== Records for the exercise

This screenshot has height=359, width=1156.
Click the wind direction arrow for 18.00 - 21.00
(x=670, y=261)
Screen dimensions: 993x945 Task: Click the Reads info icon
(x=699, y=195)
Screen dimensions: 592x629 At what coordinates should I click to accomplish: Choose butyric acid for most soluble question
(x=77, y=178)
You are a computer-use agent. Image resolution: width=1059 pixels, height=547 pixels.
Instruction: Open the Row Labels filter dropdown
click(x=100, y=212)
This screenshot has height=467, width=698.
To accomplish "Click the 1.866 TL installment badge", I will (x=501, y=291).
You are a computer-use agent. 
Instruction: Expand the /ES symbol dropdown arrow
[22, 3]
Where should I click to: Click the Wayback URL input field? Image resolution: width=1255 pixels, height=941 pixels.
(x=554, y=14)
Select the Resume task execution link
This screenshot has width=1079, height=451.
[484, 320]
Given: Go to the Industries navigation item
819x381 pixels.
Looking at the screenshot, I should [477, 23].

====

*Task goal*: Each line above needs to be output again, exactly as shown.

*Written response*:
This screenshot has height=359, width=1156.
Click the wind direction arrow for 18.00 - 21.00
(x=670, y=261)
Screen dimensions: 993x945 Task: Click the Reads info icon
(x=699, y=195)
Screen dimensions: 592x629 At what coordinates should I click to accomplish: Choose butyric acid for most soluble question
(x=77, y=178)
You are a computer-use agent. Image resolution: width=1059 pixels, height=547 pixels.
Instruction: Open the Row Labels filter dropdown
click(x=100, y=212)
This screenshot has height=467, width=698.
To accomplish "Click the 1.866 TL installment badge", I will (x=501, y=291).
You are a computer-use agent. 
Instruction: Expand the /ES symbol dropdown arrow
[22, 3]
Where should I click to: Click the Wayback URL input field? Image resolution: width=1255 pixels, height=941 pixels.
(x=554, y=14)
Select the Resume task execution link
This screenshot has width=1079, height=451.
[484, 320]
Given: Go to the Industries navigation item
819x381 pixels.
Looking at the screenshot, I should [477, 23].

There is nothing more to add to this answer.